■ Set problem 1 ■
In the cloud computing post, who takes care of software patching, upgrades, hardware provisioning and maintenance?

[begin Text shown]

Tuesday, January 31, 2012

Cloud Computing, Virtualization, IaaS, PaaS and SaaS - Part 1

What is cloud computing and why is it important?

On the question of importance, cloud computing addresses several business problems.

Perhaps the most mundane problem that cloud computing addresses is one of cost for getting applications up and keeping them running.

  • Availability 
    • Because of the underlying technology used in cloud computing (Virtualization - more on this next post.) it becomes relatively easy to implement failover and high availability for servers. This makes the customer experience better (fewer interruptions) and allows more routes to addressing business critical applications (lowers barrier to entry on some enterprise applications).
  • Application deployment & maintenance 
    • Depending on the level of the cloud you engage at (Infrastructure, Platform or Software - more on this next post), the level of IT expertise required to use the applications / services you want can be greatly reduced. Software patching, upgrades, hardware provisioning and maintenance is left to the cloud providers who have this expertise on staff.
These "mundane" aspects of cloud computing enable significantly less mundane capabilities. The most immediate of which are the new business models that become feasible.
  • Software start ups galore
    • Because compute power can be purchased on-demand and in relatively small units, capital costs for starting a software company are significantly reduced. This enables more players to try more things in search of the next big thing.
  • F2P (Free to Play), Freemiums and ad-driven businesses
    • Because the marginal cost of adding users to a centralized s/w application can be nearly zero when deployed in a dynamically scalable infrastructure such as the cloud provides, companies can explore business models that "give away" software, or more precisely: give away access to software, while closely tracking and tailoring the user experience more easily. This leads to businesses that thrive on micro transactions within the software or on ad revenue instead of from sales of the software itself.

[end Text shown]
[begin Records supplied]

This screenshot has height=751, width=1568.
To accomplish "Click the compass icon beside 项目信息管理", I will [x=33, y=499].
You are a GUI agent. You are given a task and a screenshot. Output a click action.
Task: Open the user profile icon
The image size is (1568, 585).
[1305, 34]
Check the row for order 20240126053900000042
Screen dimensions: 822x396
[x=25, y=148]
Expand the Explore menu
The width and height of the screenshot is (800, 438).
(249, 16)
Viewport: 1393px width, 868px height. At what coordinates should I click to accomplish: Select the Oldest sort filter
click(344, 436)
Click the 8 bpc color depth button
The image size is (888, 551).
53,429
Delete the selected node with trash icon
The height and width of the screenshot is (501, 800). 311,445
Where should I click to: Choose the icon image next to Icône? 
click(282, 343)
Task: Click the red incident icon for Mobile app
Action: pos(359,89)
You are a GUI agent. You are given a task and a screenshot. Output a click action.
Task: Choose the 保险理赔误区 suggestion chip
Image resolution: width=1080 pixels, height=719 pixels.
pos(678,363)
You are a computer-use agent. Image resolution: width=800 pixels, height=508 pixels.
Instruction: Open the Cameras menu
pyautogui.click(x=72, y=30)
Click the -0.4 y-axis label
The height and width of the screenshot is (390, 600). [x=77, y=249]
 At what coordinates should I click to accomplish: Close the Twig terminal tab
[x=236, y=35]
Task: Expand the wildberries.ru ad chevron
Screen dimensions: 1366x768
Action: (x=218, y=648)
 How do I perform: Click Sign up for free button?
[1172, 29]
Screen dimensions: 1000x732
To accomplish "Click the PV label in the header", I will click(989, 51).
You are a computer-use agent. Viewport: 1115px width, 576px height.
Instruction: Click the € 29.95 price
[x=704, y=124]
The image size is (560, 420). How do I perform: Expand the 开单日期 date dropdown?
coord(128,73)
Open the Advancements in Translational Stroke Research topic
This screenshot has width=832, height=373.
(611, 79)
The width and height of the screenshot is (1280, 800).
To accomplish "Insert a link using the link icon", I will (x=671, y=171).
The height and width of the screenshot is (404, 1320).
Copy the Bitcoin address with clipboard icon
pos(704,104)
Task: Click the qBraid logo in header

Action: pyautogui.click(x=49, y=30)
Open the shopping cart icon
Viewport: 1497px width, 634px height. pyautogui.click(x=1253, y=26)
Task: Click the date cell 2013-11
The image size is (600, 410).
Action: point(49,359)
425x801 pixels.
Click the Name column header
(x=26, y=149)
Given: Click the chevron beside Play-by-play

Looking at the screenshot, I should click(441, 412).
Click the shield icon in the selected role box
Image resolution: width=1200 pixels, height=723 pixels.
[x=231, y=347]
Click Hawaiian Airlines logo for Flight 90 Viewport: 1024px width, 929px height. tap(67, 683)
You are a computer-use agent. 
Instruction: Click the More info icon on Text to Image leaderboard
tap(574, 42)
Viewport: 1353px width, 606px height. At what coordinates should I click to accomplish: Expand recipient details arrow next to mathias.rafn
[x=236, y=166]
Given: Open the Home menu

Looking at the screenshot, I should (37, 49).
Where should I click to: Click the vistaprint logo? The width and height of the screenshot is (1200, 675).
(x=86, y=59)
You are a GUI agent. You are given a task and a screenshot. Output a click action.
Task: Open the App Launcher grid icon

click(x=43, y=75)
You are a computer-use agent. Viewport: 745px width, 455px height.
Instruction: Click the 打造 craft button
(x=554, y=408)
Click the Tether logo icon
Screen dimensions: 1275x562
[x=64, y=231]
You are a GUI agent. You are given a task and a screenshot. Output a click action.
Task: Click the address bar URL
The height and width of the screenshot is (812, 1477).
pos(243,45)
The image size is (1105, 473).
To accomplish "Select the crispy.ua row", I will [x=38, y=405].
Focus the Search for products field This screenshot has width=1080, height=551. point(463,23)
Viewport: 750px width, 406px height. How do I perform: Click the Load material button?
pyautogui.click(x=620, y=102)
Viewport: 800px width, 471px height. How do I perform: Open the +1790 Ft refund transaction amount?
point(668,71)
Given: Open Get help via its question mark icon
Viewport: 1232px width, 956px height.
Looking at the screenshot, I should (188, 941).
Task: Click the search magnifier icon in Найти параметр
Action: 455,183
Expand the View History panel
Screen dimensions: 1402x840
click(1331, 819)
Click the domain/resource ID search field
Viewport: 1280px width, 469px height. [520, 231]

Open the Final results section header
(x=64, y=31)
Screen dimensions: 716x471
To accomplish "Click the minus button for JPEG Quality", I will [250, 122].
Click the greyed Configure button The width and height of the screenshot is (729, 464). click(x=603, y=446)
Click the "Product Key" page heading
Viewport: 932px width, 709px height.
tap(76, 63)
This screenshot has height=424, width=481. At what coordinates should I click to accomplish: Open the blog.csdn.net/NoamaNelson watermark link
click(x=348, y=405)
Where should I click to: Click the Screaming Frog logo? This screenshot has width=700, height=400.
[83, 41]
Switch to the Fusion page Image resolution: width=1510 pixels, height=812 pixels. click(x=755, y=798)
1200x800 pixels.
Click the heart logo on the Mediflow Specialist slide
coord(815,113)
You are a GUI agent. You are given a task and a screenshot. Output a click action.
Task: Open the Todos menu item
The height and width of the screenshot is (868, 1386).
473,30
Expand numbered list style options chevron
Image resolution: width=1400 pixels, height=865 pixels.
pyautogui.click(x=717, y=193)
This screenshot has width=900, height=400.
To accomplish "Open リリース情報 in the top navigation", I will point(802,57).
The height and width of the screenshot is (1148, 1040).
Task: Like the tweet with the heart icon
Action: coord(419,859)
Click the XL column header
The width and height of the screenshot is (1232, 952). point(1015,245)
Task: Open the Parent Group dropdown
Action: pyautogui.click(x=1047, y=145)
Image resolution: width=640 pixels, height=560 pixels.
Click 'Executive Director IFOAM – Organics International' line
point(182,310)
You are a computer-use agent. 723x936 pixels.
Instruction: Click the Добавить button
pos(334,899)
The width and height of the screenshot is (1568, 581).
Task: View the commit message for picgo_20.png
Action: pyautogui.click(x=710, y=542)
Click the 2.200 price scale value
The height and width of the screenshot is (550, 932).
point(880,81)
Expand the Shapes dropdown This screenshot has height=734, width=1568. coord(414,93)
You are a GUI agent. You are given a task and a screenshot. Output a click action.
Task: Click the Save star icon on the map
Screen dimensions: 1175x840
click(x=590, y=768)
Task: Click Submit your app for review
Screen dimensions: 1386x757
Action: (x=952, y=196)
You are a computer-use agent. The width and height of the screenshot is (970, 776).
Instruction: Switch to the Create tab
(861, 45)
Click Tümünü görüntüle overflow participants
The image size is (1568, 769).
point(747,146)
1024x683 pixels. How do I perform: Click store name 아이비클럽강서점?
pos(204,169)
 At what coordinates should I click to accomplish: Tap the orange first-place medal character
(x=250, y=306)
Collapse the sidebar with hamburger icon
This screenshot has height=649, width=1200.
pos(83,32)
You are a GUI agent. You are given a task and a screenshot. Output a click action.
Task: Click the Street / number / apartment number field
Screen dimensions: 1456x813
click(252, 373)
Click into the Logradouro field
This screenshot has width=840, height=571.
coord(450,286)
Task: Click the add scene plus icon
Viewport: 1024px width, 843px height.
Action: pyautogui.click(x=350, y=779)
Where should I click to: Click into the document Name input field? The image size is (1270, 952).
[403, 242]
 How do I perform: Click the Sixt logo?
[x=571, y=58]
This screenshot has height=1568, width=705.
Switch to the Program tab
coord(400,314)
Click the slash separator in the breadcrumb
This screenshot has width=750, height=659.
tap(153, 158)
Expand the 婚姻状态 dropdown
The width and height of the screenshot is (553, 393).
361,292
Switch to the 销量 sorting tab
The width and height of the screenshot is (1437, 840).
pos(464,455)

[end Records supplied]

■ Set problem 2 ■
Reproduce the part of the listing that opens with the line containing "Click the domain/resource ID search field" and closes with the line containing "click(x=348, y=405)", including both of those lines.

■ Worked answer 1 ■
The cloud providers, who have this expertise on staff.

■ Worked answer 2 ■
Click the domain/resource ID search field
Viewport: 1280px width, 469px height. [520, 231]

Open the Final results section header
(x=64, y=31)
Screen dimensions: 716x471
To accomplish "Click the minus button for JPEG Quality", I will [250, 122].
Click the greyed Configure button The width and height of the screenshot is (729, 464). click(x=603, y=446)
Click the "Product Key" page heading
Viewport: 932px width, 709px height.
tap(76, 63)
This screenshot has height=424, width=481. At what coordinates should I click to accomplish: Open the blog.csdn.net/NoamaNelson watermark link
click(x=348, y=405)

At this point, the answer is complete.